Un véritable désastre écologique

Les tropiques représentent les zones du globe les plus riches en termes de biodiversité. Certaines forêts tropicales humides abritent plus d’espèces que des continents entiers, et on estime que les récifs coralliens tropicaux possèdent la plus grande biodiversité de tous les écosystèmes marins de la planète. Mais comme le montre cette nouvelle étude présentée dans la revue Philosophical Transactions of the Royal Society, ces écosystèmes se trouvent fortement menacés par le changement climatique, les catastrophes naturelles en découlant ainsi que les activités d’origine humaine.

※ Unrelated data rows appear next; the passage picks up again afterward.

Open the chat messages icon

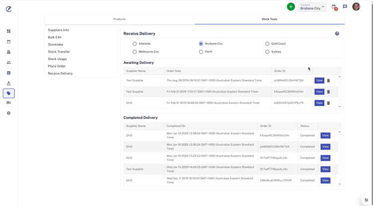pos(345,6)
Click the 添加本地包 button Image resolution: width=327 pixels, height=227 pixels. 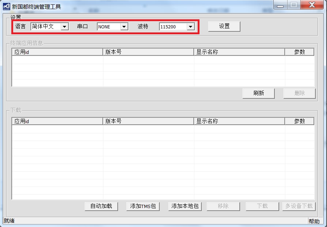(x=185, y=206)
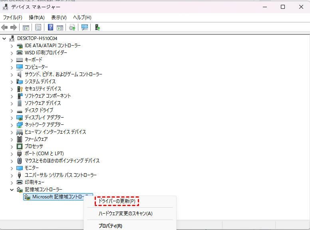Select the プロセッサ tree item

pyautogui.click(x=34, y=146)
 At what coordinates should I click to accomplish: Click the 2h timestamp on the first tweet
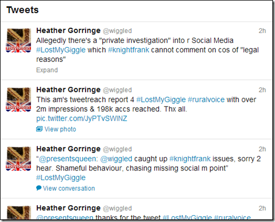click(x=262, y=31)
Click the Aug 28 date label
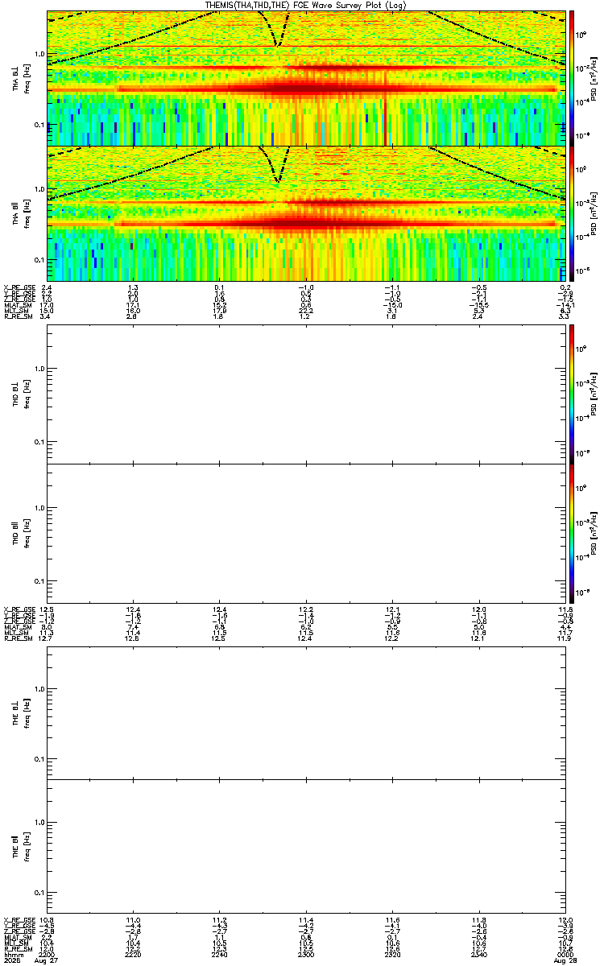 point(563,960)
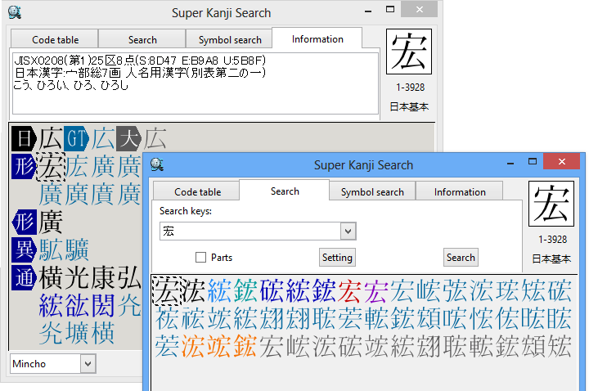This screenshot has width=589, height=391.
Task: Enable the Parts checkbox
Action: (200, 258)
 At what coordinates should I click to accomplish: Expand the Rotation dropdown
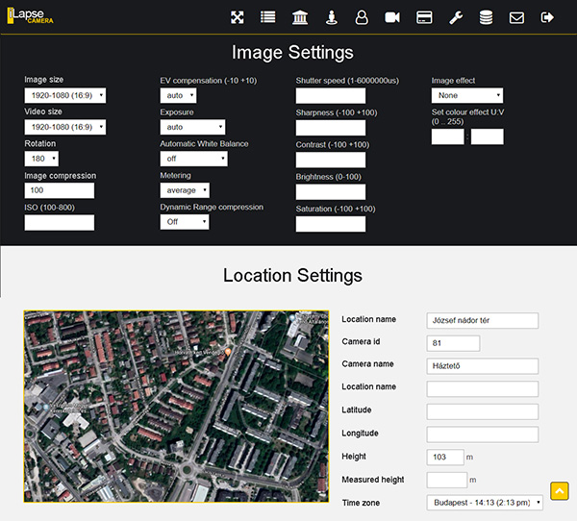pos(41,159)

Après avoir analysé l’impact des ouragans, des inondations, des vagues de chaleur (y compris océaniques), des sécheresses et des incendies sur la biodiversité de plus de 100 sites tropicaux (forêts humides, récifs coralliens…), les chercheurs ont conclu que combinés aux activités humaines (exploitation des énergies fossiles, surpêche, pollution…) et au réchauffement global, ces évènements représentaient un véritable désastre écologique. Afin d’illustrer ce constat, les chercheurs évoquent notamment les îles des Caraïbes, qui ont vu leurs populations d’animaux sauvages être réduites de plus de 50 % au fil des années.

« De nombreuses menaces locales pesant sur les forêts tropicales et les récifs coralliens réduisent la diversité et le fonctionnement de ces écosystèmes. Ce qui va avoir pour conséquence directe de limiter leur capacité à faire face ou à se remettre de conditions climatiques extrêmes », note Filipe França, auteur principal de l’étude.

— Quick Shot / Shutterstock.com

Le rôle clef des écosystèmes tropicaux

Sur de longues périodes de temps, les écosystèmes sont normalement capables de s‘adapter afin de supporter des conditions climatiques changeantes, mais le réchauffement rapide de la planète lié aux activités humaines les affaiblit grandement. La hausse des températures et les sécheresses de plus en plus fréquentes et intenses rendent les forêts tropicales plus vulnérables aux incendies, tandis que les vagues de chaleur marine accélèrent le blanchissement des coraux et fragilisent les récifs.

Afin d’illustrer l’importance de la disparition de certaines espèces animales dans l’amplification de ce phénomène, les chercheurs évoquent notamment les bousiers, qui participent à la régénération des forêts en déplaçant les fèces déposées par les mammifères frugivores et dispersent les graines à courte distance.

Comme l’ensemble des autres espèces, l’homme a besoin d’écosystèmes sains et diversifiés pour survivre, et il se trouve que les forêts et récifs coralliens jouent un rôle clef en contribuant à réguler les niveaux de carbone dans l’atmosphère. C’est pourquoi les scientifiques appellent dès à présent à une action locale afin de protéger et de restaurer ce type d’écosystèmes, qui devra être combinée à une réduction importante et immédiate des émissions de gaz à effet de serre à l’échelle mondiale.